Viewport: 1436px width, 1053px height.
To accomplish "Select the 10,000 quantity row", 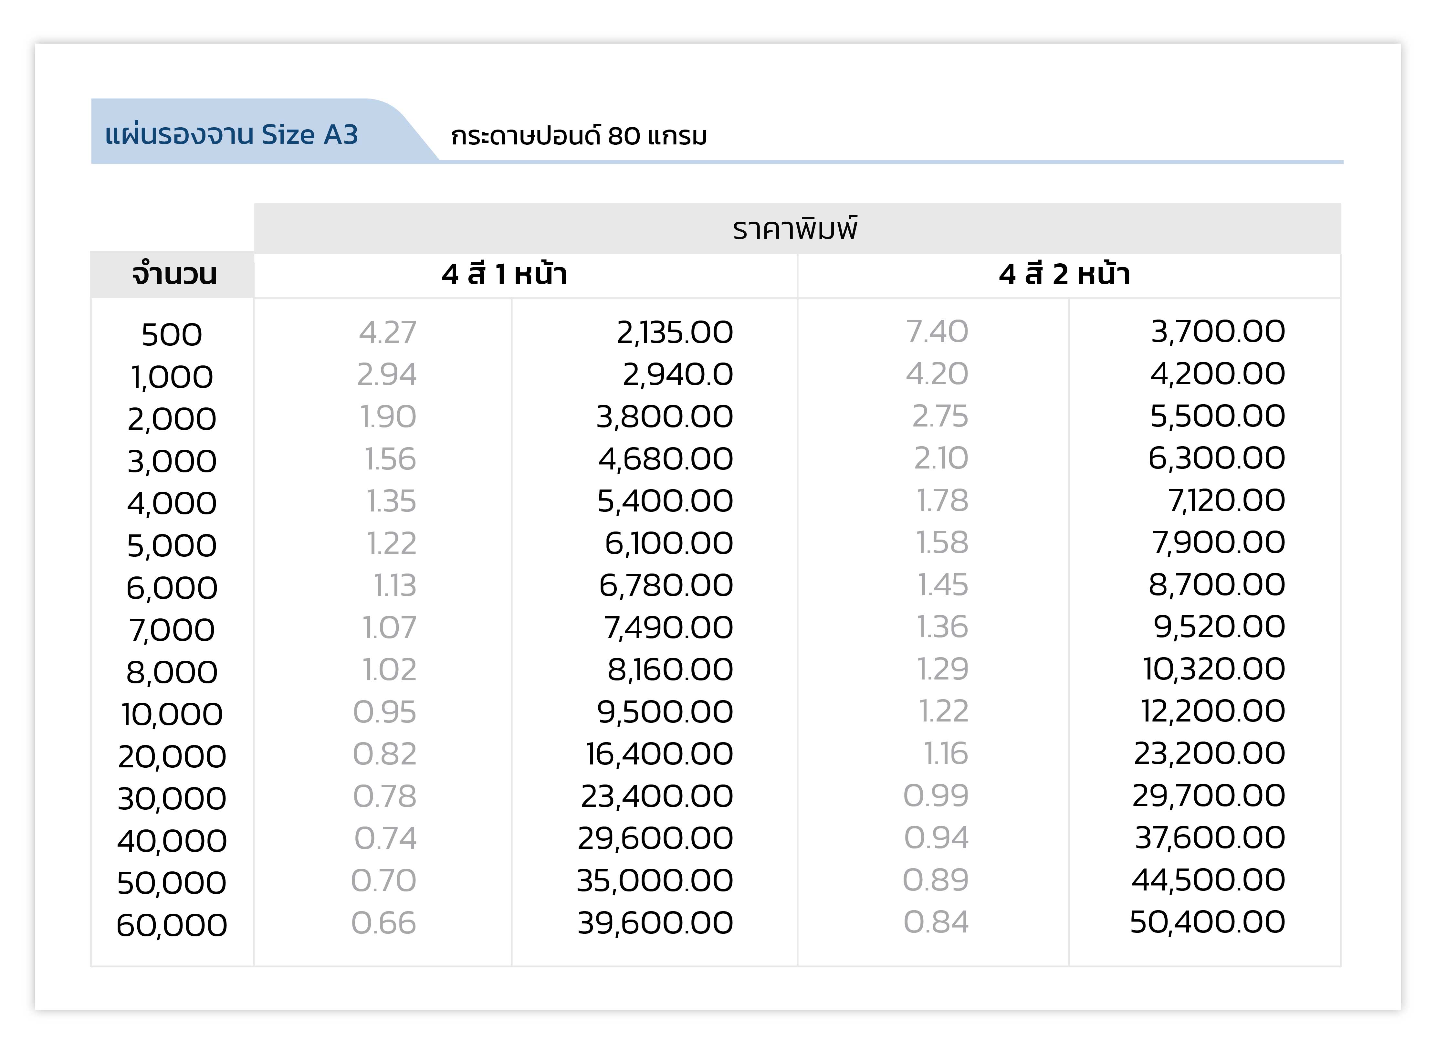I will point(171,714).
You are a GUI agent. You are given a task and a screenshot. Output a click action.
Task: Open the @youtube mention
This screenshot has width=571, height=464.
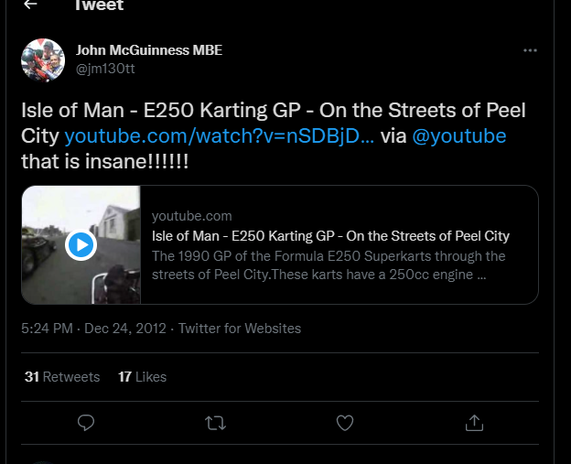tap(459, 136)
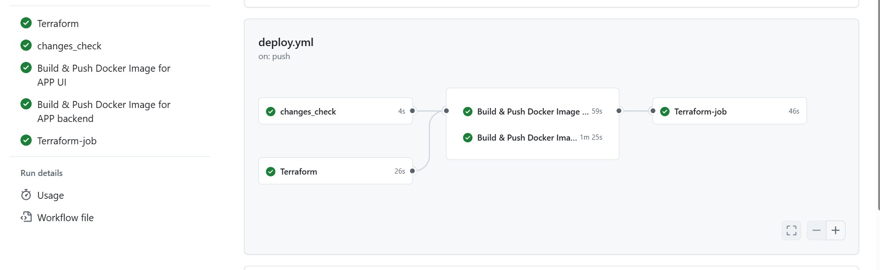
Task: Click the fullscreen icon in workflow graph
Action: coord(791,230)
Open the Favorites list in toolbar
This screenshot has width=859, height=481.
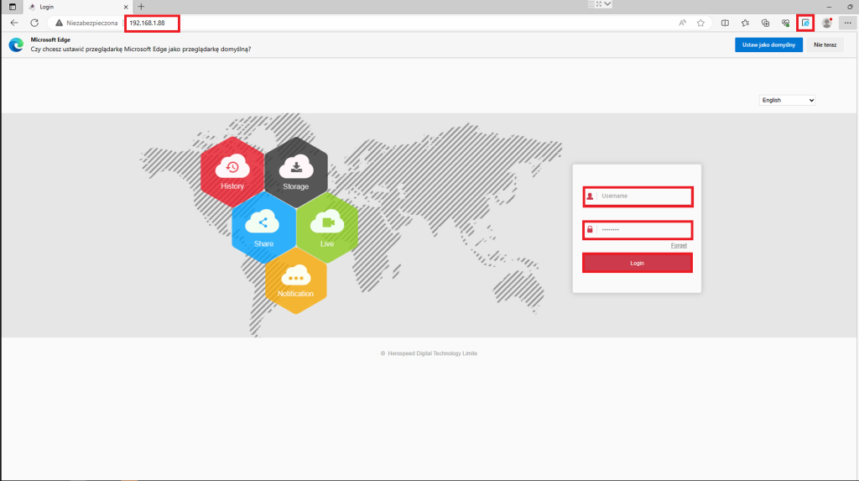pos(744,23)
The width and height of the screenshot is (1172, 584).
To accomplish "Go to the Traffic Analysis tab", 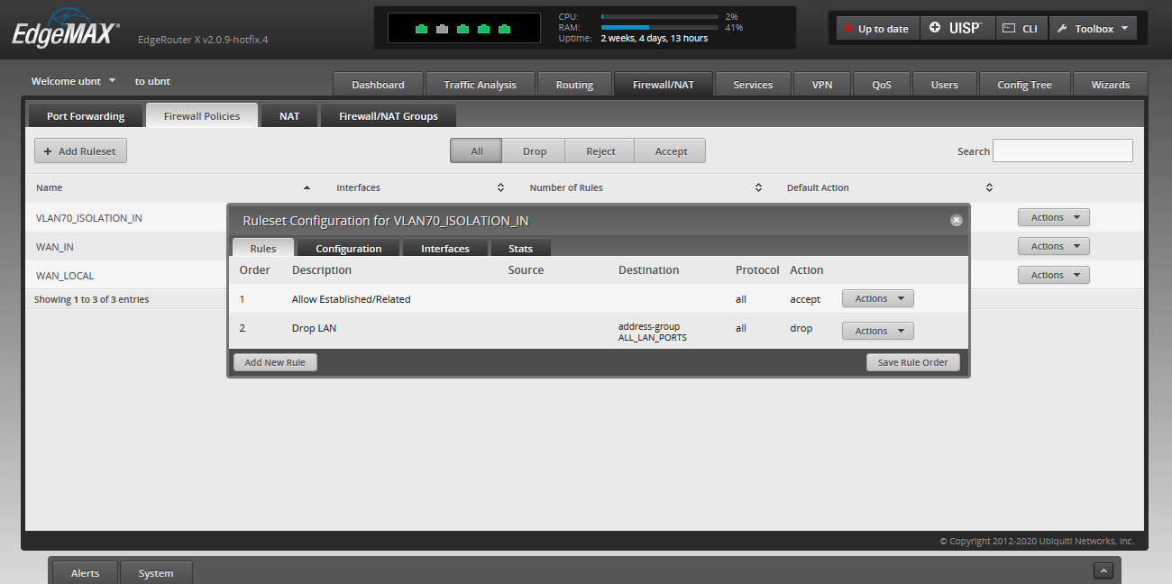I will pyautogui.click(x=480, y=85).
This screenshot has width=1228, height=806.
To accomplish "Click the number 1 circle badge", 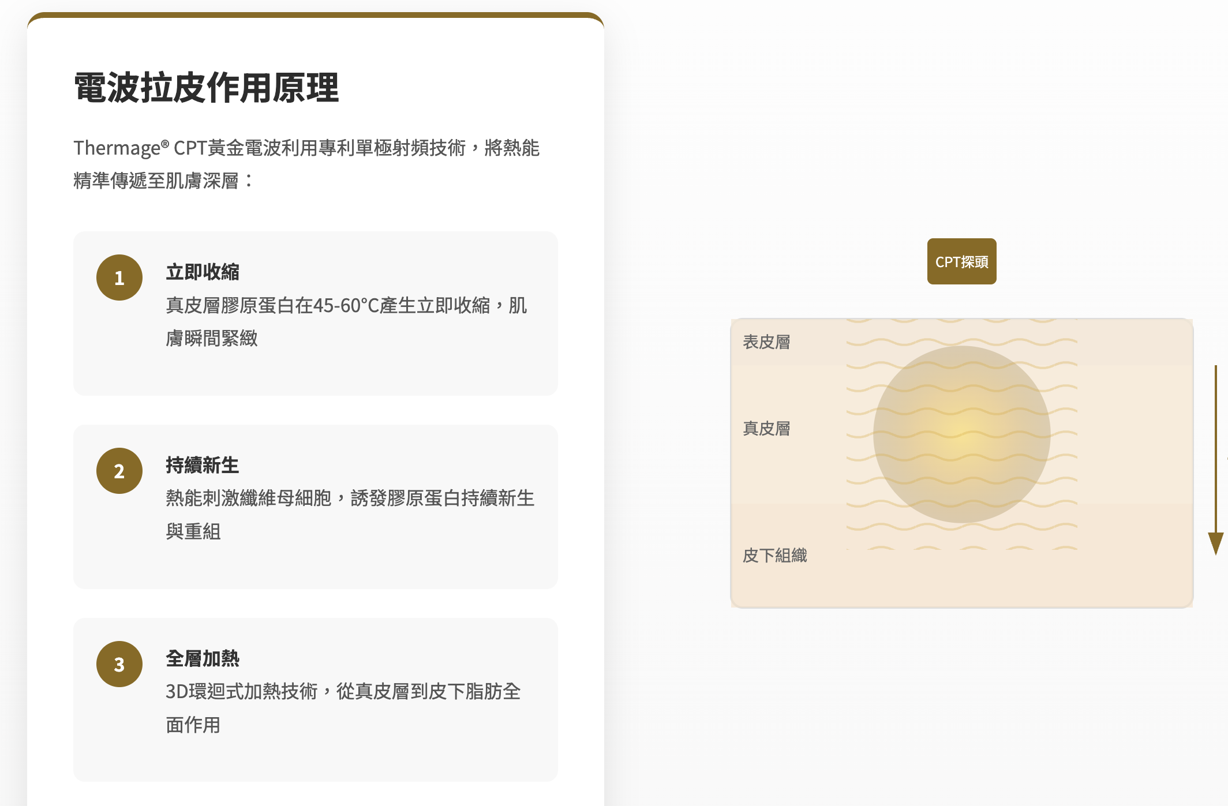I will [x=119, y=278].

WHAT YOU HAVE TO DO: Report each line of the rows above that contains the string "This", copying each matching line in full. Case counts.

COMPLETED EXERCISE:
This screenshot has width=571, height=464.
This screenshot has width=859, height=481.
This screenshot has width=1228, height=806.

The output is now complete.